▸ DATASET RECORDS:

------

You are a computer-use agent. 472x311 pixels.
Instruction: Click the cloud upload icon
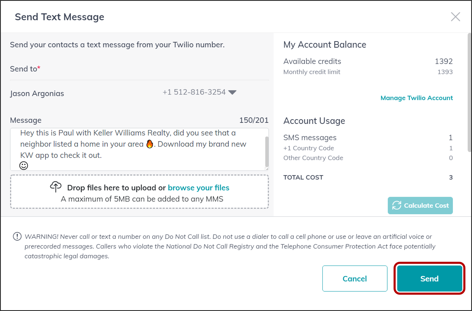coord(56,187)
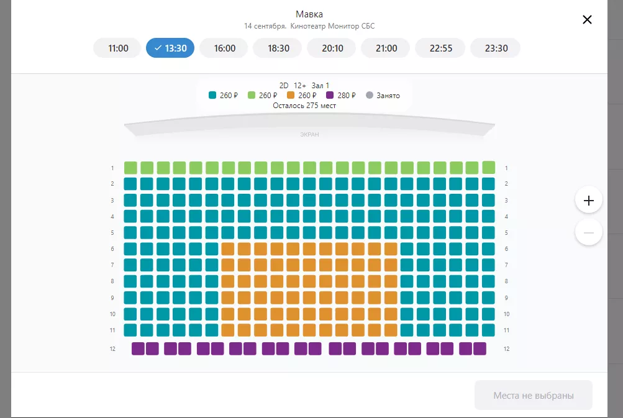Close the seat selection dialog

click(x=587, y=19)
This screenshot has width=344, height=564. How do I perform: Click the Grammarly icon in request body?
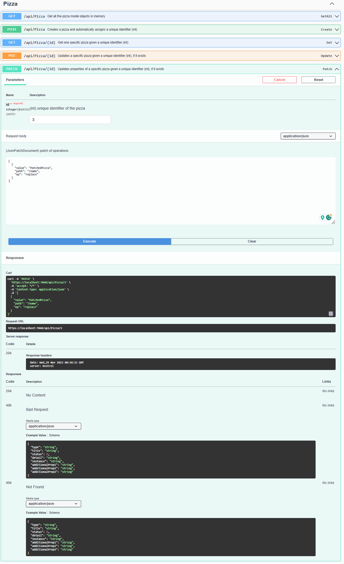(329, 217)
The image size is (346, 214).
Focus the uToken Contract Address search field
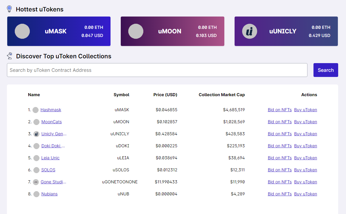tap(157, 70)
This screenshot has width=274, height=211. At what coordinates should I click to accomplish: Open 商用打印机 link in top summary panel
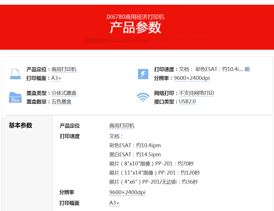[64, 69]
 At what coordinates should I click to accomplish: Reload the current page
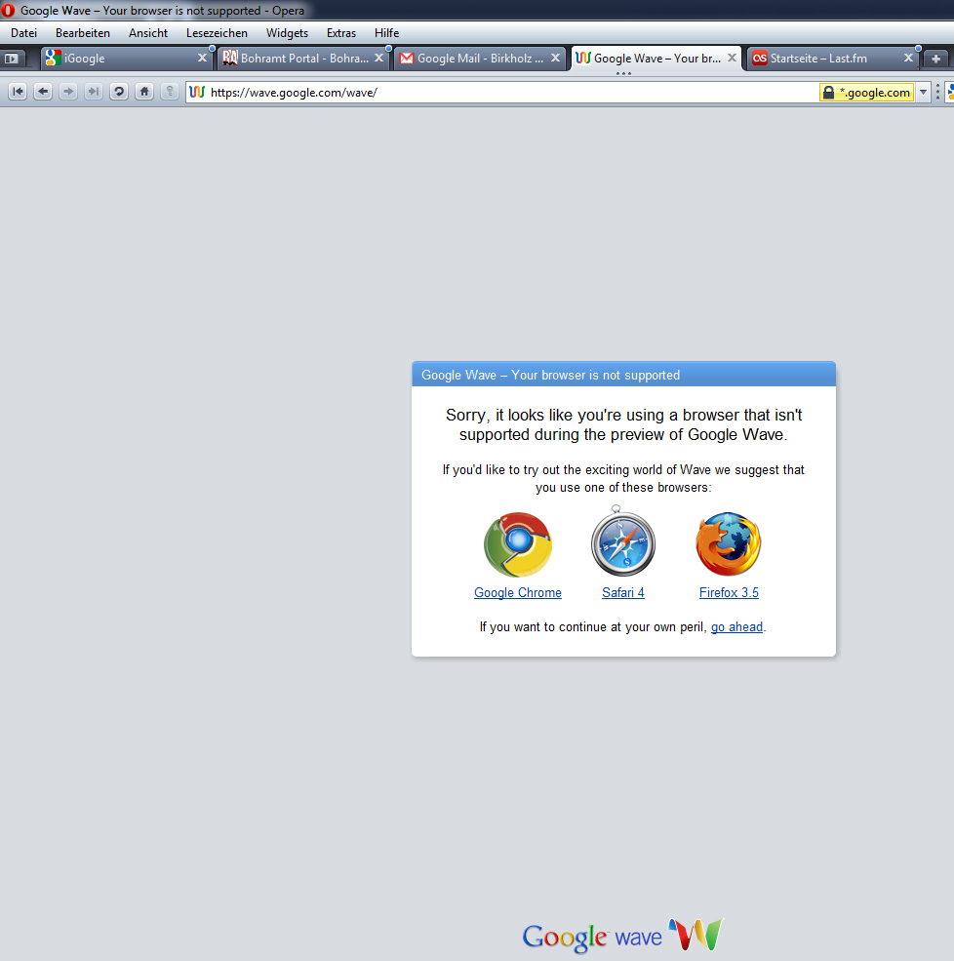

------

▸ AIM OF THE TASK:
Make an exact copy of all entries above, dropping the images.

▸ ANSWER AREA:
You are a computer-use agent. 472x311 pixels.
Instruction: Click the cloud upload icon
coord(56,187)
Close the seat selection dialog

click(x=587, y=19)
This screenshot has width=344, height=564. How do I perform: Click the Grammarly icon in request body?
(329, 217)
The image size is (346, 214).
Focus the uToken Contract Address search field
tap(157, 70)
This screenshot has width=274, height=211. At what coordinates should I click to accomplish: Open 商用打印机 link in top summary panel
[64, 69]
 At what coordinates should I click to accomplish: Reload the current page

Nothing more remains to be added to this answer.